- [HOW TO COMPLETE THIS TASK] The lines to return begin at the one containing "You are a GUI" and end at the final line of the material; output them exactly and only them.

DATA section start

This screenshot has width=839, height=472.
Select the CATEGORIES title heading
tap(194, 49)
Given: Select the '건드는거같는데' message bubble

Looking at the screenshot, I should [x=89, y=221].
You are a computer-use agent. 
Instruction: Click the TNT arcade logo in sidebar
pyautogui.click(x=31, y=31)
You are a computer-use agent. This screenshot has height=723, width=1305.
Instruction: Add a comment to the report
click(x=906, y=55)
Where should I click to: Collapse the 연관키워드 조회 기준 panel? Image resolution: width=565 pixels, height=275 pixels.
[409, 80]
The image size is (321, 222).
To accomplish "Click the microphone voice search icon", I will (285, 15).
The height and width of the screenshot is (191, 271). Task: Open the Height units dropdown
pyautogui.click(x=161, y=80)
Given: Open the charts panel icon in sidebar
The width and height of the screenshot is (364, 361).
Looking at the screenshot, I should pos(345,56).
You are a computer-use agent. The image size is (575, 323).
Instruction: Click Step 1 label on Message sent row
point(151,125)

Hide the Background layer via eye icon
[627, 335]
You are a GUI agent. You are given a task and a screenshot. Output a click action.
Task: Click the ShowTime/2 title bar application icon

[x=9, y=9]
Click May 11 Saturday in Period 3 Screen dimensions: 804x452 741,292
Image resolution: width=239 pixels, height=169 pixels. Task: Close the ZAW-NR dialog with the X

DATA section end

- [TASK OUTPUT]
You are a GUI agent. You are given a task and a screenshot. Output a click action.
Task: Click the ShowTime/2 title bar application icon

[x=9, y=9]
Click May 11 Saturday in Period 3 Screen dimensions: 804x452 741,292
Image resolution: width=239 pixels, height=169 pixels. Task: Close the ZAW-NR dialog with the X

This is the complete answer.